USC Trojans tailback Marc Tyler was suspended this week after he mouthed off to gossip website TMZ while leaving a Los Angeles bar over the weekend.

USC Trojans Marc Tyler got his 15 seconds on TMZ this weekend, but they'll cost him. He's suspended for at least the 2011 season opener due to his remarks.
In the video, posted to TMZ.com, Tyler is asked whether players get paid more at USC or in the pros, to which the Trojan replied: “USC, they breakin’ bread” before his buddies pull him away, saying “That’s a joke.” Tyler also references reality star Kim Kardashian, who dated former USC tailback (and current persona non grata Reggie Bush) for several years.
The university was swift to suspend Tyler from all football-related activities and from the season opener, perhaps longer.
“That is not the way that we expect our players to represent USC and our team,” Trojans head coach Lane Kiffin said in a statement.
“Although Marc may find this punishment severe, it is imperative we continue to have a high standard for player behavior. Marc needs to work hard to show us that he can meet the standards of being a USC football player.”
Tyler has a long way to go to meet those standards.
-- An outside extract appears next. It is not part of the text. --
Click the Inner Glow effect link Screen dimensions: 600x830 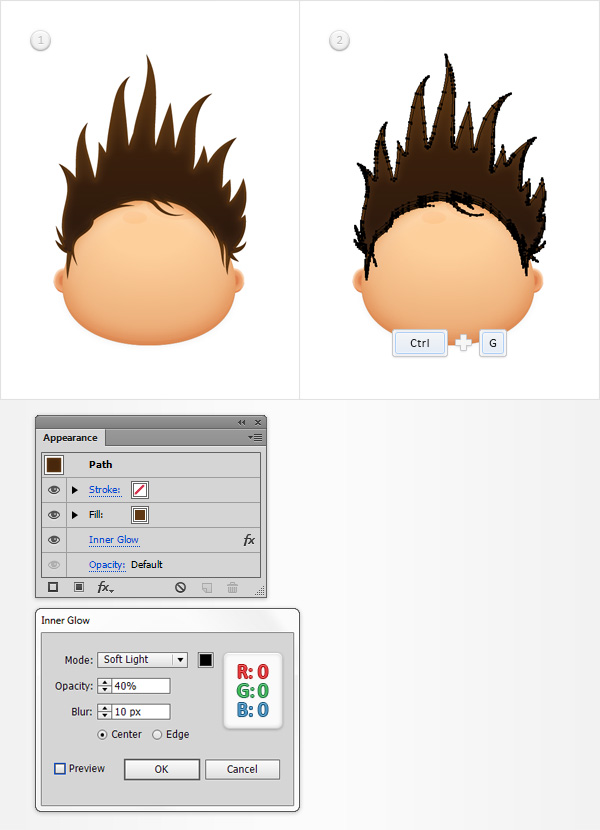point(113,540)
The timing of his comments to TMZ couldn’t be much worse, for him or for the university, which is trying to clean up its image while under heavy NCAA sanctions stemming from improper benefits Bush and his family received.
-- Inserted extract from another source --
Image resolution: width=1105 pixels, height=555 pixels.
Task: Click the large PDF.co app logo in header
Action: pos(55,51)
Nothing says “I care about my university and my teammates and this football program” like a drunken boast that USC really IS LA’s pro football team, right?
Tyler, a fifth-year senior, was already awaiting a decision from the school regarding possible disciplinary actions relating to two recent alcohol-related incidents, one in which he allegedly spit on a woman while intoxicated and another in which he is alleged to have drunkenly groped a woman.
In each of these instances, the catalyst for Tyler’s misbehavior was alcohol. He doesn’t have a history of prior transgressions at USC, alcohol-related or otherwise, which makes his recent struggles with civility while intoxicated all the more troubling and raises the question: Why now?
Tyler is a veteran, and like everyone on the team who lived through the NCAA investigations, he should realize that pay-for-play at the college level is no laughing matter in this day and age.
He’s the most experienced running back on the team, which means he has a prime opportunity to make a name for himself his senior year, when NFL scouts are paying close attention. He started 2010 as the number-one back, and shared that role with Allen Bradford much of last season, but this year could be his time to shine – if he sees the field.
Perhaps the hamstring injury that kept him out for most of spring practices was a factor in the recent episodes, either because he chose to party since he couldn’t play, or because he was down about his injury situation (Tyler considered leaving the university in the past due to lack of playing time). Perhaps as a fifth-year senior at USC, he just got a little big for his britches and, as the Big Man On Campus – or around L.A. nightclubs – thought he could get away with saying whatever he wanted. More likely, he didn’t realize what he was saying, or to whom he was saying it, until the next day, when the damage had been done.
But what about the other two incidents? Three in a few short months, especially from someone who was never on the record as having any alcohol problems, is a lot. It’s magnified since he plays for a prominent team in a city teeming with celebrity reporters, and it’s particularly worrisome because Tyler is the father of a young daughter. No one, intoxicated or not, should spit on or grope anyone else, but it’s even more disconcerting when a person who should be raising his daughter and setting a good example is behaving inappropriately and disrespectfully towards women.
I don’t know Marc Tyler, but many who do have jumped to defend him as a good person with a good heart who made mistakes. Many people can drink and remain civil; some can’t. Judging solely on Tyler’s recent issues, he can’t. The sooner he realizes that, learns to stay away from the bars, and gets to the root of whatever’s really the issue here, the sooner he’ll be able to get back on the field for USC.